Canada’s Use of its National Security Power
Canada’s Use of its National Security Power
The Government of Canada’s decision to reject the proposed acquisition of Aecon, a major Canadian construction services firm, by China Communications Construction Company International Holding Limited. (“CCCI”), while significant, does not reflect a broader protectionist orientation or a retreat from Canada’s general openness to foreign investment and trade. In our view, there are three main conclusions to be drawn from the Government’s decisions in recent years under the Investment Canada Act (“ICA”). First, intervention in foreign investment transactions is exceedingly rare – each case stands on its own with the Government doing a careful case-by-case review of transactions which raise national security issues. Second, there is no indication that the Canadian process is being applied in a protectionist or political manner. Finally, parties seeking to undertake foreign investment transactions need to develop comprehensive legal and government relations assessments and strategies to deal with the possibility of reviews under the ICA, but there is no reason to regard Canada as riskier than other jurisdictions which have the power to conduct national security reviews.
The National Security Framework
Canada was a relative late-comer to national security review of foreign investments; the Government was not given such powers until 2009. The ICA allows the Government to initiate national security reviews within 45 days of becoming aware of any type of full or partial acquisition of a Canadian business or an investment in Canada by a foreign company, individual or government.[1] A multi-step process allows information to be gathered from Canada’s security agencies and other government departments, as well as from the parties. At the conclusion of the review, the federal cabinet may approve a transaction unconditionally, condition approval upon “mitigation measures”, prohibit a proposed transaction or order a divestiture in respect of a completed transaction.[2]
The Aecon Decision
The Aecon transaction was announced in October 2017 and was followed by considerable media coverage regarding potential national security issues in relation to Aecon’s work involving nuclear power facilities, hydroelectric facilities, oil and gas facilities and pipelines, transportation projects, telecom infrastructure, military housing and training facilities, and mining projects.
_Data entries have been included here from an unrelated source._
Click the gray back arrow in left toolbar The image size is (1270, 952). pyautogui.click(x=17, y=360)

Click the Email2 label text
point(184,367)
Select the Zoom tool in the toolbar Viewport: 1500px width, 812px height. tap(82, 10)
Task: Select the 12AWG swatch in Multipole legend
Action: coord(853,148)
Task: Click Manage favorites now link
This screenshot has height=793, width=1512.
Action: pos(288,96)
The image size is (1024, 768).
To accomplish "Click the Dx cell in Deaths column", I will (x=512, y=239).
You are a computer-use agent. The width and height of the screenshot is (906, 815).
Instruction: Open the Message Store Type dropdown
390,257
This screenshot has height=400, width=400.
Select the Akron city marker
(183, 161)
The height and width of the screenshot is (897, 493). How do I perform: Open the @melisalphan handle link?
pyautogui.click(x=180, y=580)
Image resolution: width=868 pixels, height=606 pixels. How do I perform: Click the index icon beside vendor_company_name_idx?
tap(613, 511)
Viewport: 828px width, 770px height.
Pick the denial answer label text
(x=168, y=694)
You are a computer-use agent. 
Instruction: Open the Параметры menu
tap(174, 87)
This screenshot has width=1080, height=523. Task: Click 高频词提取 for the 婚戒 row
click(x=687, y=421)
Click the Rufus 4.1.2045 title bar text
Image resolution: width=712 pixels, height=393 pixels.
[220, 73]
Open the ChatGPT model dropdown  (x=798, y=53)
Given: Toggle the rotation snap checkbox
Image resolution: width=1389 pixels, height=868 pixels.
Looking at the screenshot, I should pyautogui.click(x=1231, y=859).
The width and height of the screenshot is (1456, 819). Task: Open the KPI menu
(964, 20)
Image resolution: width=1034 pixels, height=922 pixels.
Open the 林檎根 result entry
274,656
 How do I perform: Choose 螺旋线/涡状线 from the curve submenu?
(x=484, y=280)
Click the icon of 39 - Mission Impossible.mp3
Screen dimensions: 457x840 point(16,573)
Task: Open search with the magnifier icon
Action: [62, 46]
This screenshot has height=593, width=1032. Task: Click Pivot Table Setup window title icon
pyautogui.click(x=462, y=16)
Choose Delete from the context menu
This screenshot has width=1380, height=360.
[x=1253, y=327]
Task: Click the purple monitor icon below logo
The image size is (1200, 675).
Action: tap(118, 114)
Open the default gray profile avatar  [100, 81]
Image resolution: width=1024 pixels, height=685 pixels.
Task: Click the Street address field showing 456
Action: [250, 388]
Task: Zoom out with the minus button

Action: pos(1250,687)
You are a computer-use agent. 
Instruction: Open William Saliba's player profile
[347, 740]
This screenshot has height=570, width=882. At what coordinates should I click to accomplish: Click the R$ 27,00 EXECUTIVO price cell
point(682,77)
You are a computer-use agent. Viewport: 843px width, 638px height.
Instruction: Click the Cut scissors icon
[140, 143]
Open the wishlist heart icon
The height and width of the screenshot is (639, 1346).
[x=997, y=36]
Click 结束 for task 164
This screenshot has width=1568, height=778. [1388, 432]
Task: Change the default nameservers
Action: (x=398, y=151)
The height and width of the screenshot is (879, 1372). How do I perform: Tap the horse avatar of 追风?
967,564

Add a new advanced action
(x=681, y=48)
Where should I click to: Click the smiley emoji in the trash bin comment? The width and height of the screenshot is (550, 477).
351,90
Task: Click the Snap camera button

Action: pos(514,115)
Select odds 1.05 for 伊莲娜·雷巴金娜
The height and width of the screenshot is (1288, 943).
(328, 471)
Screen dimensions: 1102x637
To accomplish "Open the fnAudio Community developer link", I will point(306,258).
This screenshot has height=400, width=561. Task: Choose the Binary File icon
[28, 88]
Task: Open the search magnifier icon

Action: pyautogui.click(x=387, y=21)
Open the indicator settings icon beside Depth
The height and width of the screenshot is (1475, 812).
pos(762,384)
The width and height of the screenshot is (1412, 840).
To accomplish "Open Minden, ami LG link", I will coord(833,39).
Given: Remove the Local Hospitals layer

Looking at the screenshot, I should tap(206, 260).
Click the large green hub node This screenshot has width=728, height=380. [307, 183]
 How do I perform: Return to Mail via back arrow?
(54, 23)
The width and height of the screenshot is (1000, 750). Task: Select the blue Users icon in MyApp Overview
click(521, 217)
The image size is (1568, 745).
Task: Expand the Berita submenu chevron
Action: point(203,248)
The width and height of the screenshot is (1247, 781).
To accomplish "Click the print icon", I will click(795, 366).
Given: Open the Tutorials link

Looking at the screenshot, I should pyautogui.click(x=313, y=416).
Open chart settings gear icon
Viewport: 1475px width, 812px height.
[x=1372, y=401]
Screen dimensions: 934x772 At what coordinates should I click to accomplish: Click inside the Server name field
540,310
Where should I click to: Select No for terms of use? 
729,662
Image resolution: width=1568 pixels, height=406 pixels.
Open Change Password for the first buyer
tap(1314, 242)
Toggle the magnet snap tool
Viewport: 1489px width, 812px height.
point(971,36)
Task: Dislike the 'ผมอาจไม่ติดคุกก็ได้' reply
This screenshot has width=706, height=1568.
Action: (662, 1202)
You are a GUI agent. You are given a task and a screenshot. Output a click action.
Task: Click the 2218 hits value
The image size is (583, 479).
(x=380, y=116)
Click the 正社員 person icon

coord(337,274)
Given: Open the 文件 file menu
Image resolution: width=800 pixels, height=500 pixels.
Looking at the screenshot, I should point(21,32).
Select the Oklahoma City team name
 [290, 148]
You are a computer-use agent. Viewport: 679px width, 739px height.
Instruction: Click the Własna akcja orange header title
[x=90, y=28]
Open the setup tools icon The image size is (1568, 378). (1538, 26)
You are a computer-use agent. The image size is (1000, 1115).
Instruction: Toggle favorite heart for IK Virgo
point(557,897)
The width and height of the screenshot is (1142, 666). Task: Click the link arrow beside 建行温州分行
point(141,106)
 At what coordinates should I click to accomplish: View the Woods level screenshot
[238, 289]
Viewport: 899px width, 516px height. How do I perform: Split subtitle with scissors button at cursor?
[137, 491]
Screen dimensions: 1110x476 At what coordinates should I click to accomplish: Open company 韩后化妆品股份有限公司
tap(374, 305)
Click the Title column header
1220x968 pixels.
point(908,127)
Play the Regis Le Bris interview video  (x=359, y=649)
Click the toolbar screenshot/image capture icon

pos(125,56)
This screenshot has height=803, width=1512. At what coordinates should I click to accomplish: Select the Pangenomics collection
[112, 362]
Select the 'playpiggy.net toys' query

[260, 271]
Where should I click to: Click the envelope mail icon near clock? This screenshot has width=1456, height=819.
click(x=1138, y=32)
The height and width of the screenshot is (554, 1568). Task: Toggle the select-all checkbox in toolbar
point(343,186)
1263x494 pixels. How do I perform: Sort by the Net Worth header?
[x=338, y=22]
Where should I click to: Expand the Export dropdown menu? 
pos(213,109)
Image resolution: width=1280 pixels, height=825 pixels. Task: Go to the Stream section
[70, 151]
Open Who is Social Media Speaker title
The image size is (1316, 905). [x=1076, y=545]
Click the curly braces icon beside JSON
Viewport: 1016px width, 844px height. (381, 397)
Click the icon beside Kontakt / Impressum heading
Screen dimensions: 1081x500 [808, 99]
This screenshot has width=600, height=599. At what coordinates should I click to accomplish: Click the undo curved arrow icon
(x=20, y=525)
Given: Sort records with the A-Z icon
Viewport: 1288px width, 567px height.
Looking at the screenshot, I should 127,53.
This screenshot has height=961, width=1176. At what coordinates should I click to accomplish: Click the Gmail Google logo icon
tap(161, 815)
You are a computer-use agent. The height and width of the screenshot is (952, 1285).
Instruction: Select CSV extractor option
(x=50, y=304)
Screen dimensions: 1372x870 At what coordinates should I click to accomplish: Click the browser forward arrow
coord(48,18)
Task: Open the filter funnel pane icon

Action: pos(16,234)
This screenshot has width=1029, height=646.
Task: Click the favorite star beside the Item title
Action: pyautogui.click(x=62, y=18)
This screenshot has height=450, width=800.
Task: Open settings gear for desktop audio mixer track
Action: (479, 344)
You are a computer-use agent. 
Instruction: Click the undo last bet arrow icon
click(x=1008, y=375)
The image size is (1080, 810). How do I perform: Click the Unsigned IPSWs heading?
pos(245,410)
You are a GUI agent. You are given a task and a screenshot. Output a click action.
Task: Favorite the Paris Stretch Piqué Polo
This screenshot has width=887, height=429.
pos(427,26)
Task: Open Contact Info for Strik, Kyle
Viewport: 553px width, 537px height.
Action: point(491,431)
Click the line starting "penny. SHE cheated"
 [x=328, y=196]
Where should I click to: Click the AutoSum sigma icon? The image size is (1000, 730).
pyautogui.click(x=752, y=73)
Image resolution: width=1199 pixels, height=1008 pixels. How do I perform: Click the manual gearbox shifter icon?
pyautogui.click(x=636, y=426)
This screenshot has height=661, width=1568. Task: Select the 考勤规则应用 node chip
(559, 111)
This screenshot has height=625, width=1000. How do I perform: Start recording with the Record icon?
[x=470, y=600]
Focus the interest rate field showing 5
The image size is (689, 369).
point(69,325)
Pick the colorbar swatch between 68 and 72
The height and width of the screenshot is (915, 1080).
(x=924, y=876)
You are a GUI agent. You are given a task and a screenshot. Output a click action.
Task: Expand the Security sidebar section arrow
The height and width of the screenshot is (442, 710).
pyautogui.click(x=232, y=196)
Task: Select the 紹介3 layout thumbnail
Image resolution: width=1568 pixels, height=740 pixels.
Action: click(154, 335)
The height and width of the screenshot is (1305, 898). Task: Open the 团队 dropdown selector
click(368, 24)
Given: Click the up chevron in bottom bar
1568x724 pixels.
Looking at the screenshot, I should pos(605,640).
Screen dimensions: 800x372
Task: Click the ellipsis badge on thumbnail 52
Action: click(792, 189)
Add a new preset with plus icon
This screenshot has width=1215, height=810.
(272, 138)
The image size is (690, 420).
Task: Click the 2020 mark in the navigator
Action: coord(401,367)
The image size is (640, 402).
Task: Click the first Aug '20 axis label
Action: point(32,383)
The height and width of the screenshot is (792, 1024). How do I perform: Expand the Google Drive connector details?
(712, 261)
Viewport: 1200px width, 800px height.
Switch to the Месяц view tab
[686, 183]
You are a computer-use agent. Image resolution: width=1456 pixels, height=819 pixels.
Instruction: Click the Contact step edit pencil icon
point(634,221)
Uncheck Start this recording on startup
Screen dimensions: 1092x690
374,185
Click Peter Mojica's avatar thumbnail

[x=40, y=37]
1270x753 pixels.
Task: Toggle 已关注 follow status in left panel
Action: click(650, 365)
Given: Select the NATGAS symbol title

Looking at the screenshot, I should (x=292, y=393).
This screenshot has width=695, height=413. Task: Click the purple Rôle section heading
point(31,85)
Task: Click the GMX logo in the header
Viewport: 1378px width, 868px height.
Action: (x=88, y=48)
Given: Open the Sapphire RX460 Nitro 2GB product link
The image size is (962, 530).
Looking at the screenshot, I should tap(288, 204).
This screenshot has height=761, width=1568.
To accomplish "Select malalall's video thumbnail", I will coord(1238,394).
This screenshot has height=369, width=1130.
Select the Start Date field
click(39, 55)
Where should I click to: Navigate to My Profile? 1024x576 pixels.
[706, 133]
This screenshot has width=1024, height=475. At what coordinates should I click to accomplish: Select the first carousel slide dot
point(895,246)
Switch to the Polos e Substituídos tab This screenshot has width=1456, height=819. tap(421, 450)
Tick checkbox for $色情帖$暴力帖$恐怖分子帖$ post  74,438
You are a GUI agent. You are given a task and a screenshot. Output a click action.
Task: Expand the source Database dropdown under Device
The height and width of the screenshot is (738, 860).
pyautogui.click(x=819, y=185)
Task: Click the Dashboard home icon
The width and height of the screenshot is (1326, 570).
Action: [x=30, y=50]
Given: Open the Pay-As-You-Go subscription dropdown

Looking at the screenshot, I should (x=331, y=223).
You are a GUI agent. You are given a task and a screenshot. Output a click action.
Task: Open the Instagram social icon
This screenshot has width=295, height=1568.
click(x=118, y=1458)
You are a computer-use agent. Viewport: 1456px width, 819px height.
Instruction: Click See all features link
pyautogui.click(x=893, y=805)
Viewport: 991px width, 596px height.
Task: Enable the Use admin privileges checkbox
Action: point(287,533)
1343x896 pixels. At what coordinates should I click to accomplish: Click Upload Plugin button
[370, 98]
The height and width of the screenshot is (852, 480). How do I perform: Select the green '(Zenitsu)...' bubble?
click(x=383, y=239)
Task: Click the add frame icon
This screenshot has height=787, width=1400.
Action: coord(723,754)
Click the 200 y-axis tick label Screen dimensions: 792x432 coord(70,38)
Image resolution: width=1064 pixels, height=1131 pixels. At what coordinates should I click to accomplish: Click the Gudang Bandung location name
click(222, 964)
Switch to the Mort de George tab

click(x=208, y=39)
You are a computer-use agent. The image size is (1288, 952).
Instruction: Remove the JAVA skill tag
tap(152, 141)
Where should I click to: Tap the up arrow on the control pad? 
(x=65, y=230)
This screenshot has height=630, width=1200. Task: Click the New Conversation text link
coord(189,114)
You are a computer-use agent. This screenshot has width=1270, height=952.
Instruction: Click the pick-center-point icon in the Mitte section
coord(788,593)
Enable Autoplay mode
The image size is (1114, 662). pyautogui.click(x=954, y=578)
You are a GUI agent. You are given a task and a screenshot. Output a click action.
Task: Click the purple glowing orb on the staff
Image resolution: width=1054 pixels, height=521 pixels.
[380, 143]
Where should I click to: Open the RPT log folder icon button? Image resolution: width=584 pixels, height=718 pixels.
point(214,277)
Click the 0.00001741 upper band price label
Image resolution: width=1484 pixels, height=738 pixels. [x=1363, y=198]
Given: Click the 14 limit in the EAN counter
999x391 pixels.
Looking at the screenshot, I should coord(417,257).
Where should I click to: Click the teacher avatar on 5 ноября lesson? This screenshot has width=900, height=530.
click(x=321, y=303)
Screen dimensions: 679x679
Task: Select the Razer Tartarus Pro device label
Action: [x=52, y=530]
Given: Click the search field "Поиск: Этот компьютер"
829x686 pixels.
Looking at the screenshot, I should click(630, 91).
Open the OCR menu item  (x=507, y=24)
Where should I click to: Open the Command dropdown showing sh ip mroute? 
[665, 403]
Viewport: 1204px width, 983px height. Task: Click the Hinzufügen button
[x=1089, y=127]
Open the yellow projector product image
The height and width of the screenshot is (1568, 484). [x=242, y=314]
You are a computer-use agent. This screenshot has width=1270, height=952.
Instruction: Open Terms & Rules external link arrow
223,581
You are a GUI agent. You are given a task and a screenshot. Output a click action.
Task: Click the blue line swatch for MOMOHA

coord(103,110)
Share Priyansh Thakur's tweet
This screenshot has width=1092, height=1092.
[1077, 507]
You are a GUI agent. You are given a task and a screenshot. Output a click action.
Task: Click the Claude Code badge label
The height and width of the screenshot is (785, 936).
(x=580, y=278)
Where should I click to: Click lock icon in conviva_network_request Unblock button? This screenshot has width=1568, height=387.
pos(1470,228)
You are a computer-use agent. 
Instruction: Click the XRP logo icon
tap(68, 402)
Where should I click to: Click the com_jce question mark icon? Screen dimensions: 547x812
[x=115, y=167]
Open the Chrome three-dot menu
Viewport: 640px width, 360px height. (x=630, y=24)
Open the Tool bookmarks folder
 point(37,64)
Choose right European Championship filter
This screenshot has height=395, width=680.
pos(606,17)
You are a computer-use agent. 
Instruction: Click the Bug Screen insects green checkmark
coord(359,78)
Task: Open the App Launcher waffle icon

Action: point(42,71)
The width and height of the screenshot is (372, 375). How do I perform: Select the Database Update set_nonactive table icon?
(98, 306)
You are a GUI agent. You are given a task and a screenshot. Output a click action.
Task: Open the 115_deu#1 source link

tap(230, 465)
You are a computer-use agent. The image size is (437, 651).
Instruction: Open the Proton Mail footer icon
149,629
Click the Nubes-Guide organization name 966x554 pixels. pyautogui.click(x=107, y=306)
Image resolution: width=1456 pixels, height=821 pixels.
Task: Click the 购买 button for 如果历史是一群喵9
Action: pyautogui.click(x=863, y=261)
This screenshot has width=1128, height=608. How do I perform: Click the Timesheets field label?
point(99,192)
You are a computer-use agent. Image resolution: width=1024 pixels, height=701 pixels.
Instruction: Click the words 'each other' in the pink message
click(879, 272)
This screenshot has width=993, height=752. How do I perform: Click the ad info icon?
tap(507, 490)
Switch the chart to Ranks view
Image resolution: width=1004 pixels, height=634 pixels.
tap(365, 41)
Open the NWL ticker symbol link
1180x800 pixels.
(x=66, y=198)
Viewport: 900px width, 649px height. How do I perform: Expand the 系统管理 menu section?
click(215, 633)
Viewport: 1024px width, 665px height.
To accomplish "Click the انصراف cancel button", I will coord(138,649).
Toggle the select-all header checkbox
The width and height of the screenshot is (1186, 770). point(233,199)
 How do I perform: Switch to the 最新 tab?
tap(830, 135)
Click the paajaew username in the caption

In guidelines that were released in late 2016 (described in more detail below), the impact of a foreign investment on “critical infrastructure” is identified as a factor that the Government may consider when analyzing national security issues. Ten critical infrastructure segments have been identified, including the energy and utilities, transportation, and information and communication technology sectors in which Aecon is active.[3]
As is usual in national security reviews, detailed reasons for decisions are not published, primarily due to confidentiality restrictions and national security sensitivities. However, the Minister of Innovation, Science and Economic Development, Navdeep Bains, stated that:
As is always the case, we listened to the advice of our national security agencies throughout the multi-step national security review process under the Investment Canada Act. Based on their findings, in order to protect national security, we ordered CCCI not to implement the proposed investment. Our government is open to international investment that creates jobs and increases prosperity, but not at the expense of national security.[4]
I‘m confident that we’ll continue to work together. We want to pursue strong economic ties with China and we’ll continue to engage them on a range of files…. We’re also very clear that we’re open for trade, we’re open for investment, but not at the expense of national security. [5]
The Government’s Track Record
Since taking office in the fall of 2015, the Trudeau Government has continued to pursue bilateral and multilateral trade and investment agreements to diversify Canada’s economic base. Most notably, the Comprehensive Economic and Trade Agreement with the European Union (“CETA”) and the proposed Comprehensive and Progressive Agreement for Trans-Pacific Partnership (“CPTPP”), which has been tweaked after the United States’ decision not to participate, contain extensive provisions which protect and promote foreign investment.[6] Canada’s CETA concessions included a massive increase of the review thresholds under the ICA to an acquiree enterprise value of C$1.5 billion.[7] The Trudeau Government also unilaterally accelerated the phase-in of a higher C$1 billion review threshold for investors from other WTO countries almost two years ahead of schedule.[8] These changes have significantly reduced the number of transactions that are subject to “net benefit” reviews under the ICA. In the year ended March 2018, there were only nine net benefit reviews,[9] compared with an average of 16 per year in the prior five years. [10]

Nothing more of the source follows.